# PROBLEM DETAILS:
Only one span is wanted from the lines below: from the one with "You are a GUI" up to and including the one with "Viewport: 820px width, 450px height.". Copy it exactly, without images.

Collection entries:
------------
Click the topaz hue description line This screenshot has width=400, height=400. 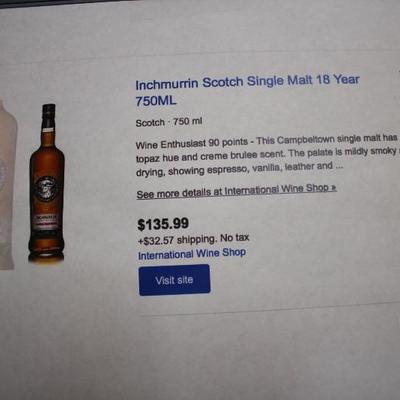[267, 155]
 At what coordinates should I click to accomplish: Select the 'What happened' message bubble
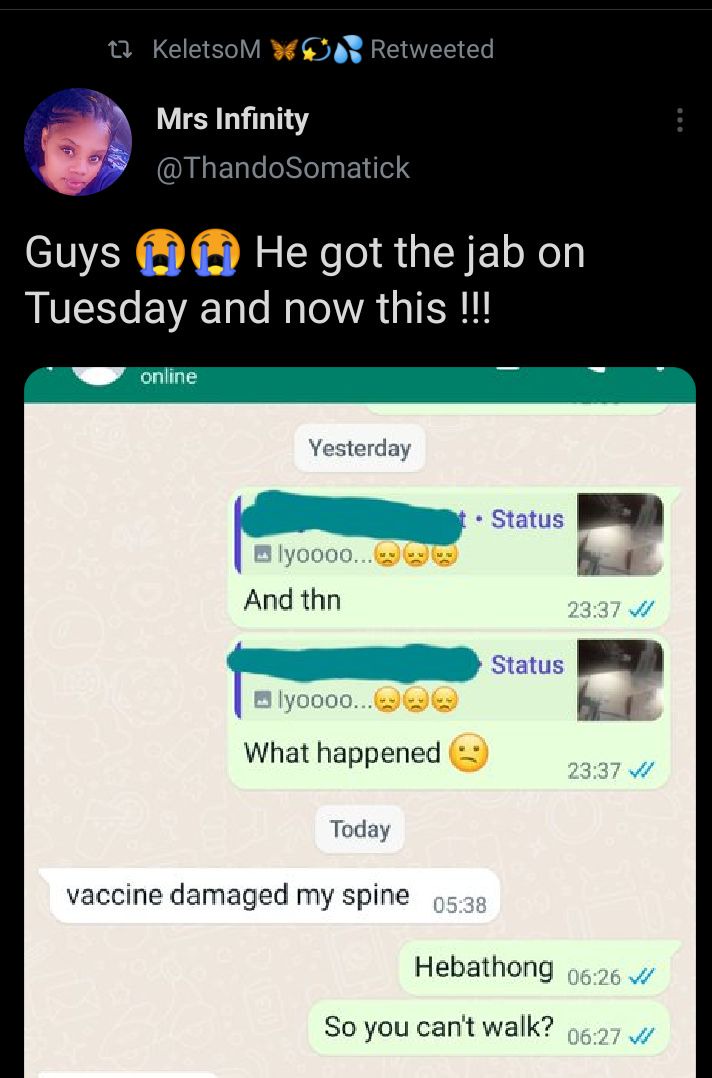coord(448,710)
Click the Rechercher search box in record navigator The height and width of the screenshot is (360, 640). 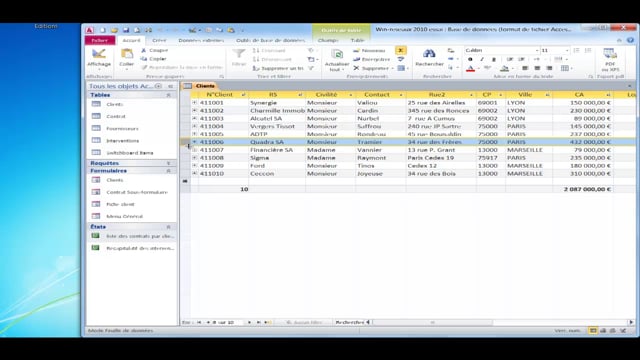[x=349, y=322]
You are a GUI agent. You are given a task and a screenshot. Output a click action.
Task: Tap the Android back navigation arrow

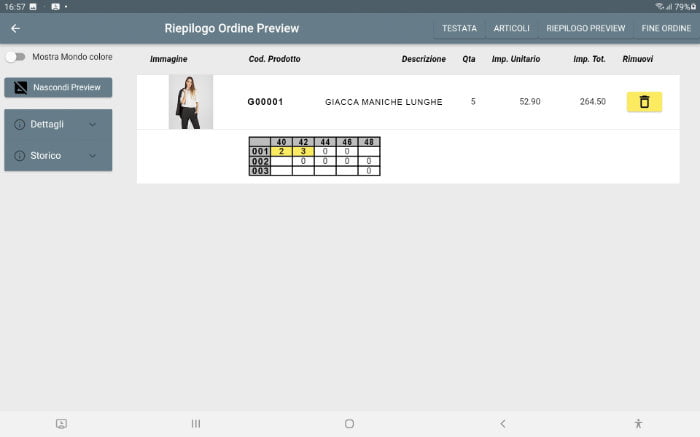(x=503, y=424)
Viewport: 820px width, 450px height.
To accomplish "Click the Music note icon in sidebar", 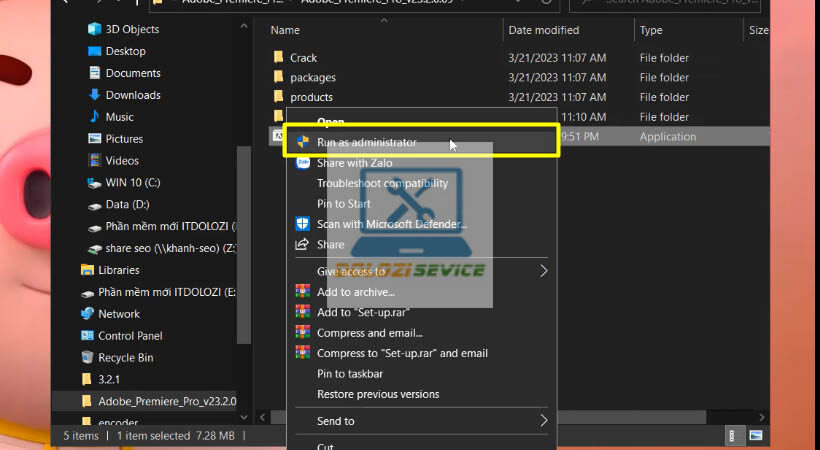I will click(x=94, y=117).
------------
# EXERCISE RESPONSE:
You are a GUI agent. You are given a task and a screenshot. Output a click action.
Task: Tap the Android back navigation arrow

(x=503, y=424)
Viewport: 820px width, 450px height.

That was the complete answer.